Se pensó que la vitamina A podría ayudar a prevenir el cáncer de pulmón, el tumor más mortal del mundo. Pero de hecho puede ser todo lo contrario. La mayoría de los estudios clínicos no demostraron que la vitamina A protegiera contra el cáncer de pulmón. Luego, en un gran ensayo hace 10 años, alrededor de 9,000 fumadores y personas con exposición al amianto fueron aleatorizados para recibir una dosis diaria de 25,000 unidades internacionales (UI) de retina y 30 mg de betacaroteno o placebo. Increíblemente, el cáncer de pulmón fue un 28% más alto en el grupo suplementado. No se sabe si la vitamina A tiene un efecto nocivo en los no fumadores, pero si se fuma, no sería sensato suplementarlo aquí.
En cuanto al tratamiento del cáncer, hay una conexión decente para la vitamina A: la leucemia promielocítica aguda ( APL).
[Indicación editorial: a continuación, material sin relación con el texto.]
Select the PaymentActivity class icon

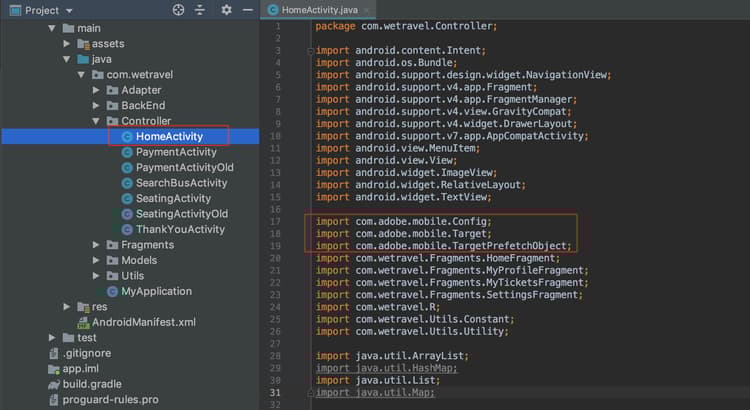point(127,152)
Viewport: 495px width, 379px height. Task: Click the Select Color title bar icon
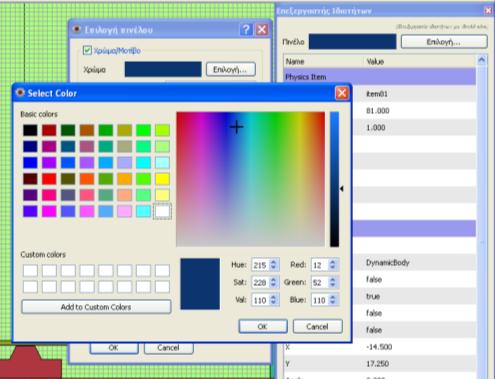(x=20, y=93)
Este es el tipo más curable de formas adultas de leucemia y tiene mucho que ver con la vitamina A. En la última década, el uso del ácido retinoico todo trans (ATRA), la forma ácida de la vitamina A, solo o junto con la quimioterapia sido el tratamiento estándar para APL. Y ha tenido un gran éxito. ATRA ha mejorado significativamente el pronóstico y la supervivencia de estos pacientes a los dos años (55%) y cuatro años (85%). La tasa de supervivencia general está entre 70% y 80% ahora.
En este sentido, esa es una poderosa vitamina.